==== Data for this exercise ====
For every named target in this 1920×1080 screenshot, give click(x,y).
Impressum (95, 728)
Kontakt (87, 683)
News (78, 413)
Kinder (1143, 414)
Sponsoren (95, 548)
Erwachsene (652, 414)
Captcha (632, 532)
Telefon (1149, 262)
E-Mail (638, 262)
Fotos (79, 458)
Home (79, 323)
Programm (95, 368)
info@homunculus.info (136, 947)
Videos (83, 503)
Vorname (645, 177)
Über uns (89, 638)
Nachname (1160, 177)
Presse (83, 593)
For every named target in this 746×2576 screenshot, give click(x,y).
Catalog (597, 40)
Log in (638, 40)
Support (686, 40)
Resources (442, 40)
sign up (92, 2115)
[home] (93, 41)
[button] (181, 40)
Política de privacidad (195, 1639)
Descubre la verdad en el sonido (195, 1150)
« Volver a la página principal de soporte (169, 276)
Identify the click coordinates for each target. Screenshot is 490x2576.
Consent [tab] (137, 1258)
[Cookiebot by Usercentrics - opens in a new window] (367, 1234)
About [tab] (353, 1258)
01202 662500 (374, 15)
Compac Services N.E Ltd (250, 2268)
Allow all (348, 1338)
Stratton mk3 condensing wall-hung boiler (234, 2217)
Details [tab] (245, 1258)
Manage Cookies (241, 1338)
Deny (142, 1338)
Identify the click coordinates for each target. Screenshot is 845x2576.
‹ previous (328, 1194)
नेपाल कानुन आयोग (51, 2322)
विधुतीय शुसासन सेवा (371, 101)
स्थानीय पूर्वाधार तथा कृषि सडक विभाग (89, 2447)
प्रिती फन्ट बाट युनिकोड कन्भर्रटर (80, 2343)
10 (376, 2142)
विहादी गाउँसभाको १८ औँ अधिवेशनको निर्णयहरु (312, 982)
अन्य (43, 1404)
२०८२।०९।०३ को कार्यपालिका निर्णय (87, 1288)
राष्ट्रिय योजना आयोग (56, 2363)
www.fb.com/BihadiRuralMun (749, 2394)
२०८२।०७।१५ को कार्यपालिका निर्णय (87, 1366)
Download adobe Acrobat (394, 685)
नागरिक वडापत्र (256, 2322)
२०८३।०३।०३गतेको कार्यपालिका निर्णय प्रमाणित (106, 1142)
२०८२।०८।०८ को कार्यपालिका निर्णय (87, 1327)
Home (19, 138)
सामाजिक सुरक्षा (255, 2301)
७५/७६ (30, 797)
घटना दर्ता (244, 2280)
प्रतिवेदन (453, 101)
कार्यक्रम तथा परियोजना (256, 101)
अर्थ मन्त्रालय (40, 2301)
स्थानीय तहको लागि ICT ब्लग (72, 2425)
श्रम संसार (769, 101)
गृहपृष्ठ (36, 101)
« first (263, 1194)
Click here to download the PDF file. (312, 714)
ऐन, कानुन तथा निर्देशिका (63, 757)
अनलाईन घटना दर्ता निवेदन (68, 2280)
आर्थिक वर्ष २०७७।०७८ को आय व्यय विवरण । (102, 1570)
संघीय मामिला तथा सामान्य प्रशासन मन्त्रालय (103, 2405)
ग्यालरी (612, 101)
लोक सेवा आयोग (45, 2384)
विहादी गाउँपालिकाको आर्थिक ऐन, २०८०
====
Assignment: Repeat, exactly as they stand above, the lines from the line with "राष्ट्रिय योजना आयोग (56, 2363)" to the line with "सामाजिक सुरक्षा (255, 2301)", both lines included.

Result:
राष्ट्रिय योजना आयोग (56, 2363)
www.fb.com/BihadiRuralMun (749, 2394)
२०८२।०७।१५ को कार्यपालिका निर्णय (87, 1366)
Download adobe Acrobat (394, 685)
नागरिक वडापत्र (256, 2322)
२०८३।०३।०३गतेको कार्यपालिका निर्णय प्रमाणित (106, 1142)
२०८२।०८।०८ को कार्यपालिका निर्णय (87, 1327)
Home (19, 138)
सामाजिक सुरक्षा (255, 2301)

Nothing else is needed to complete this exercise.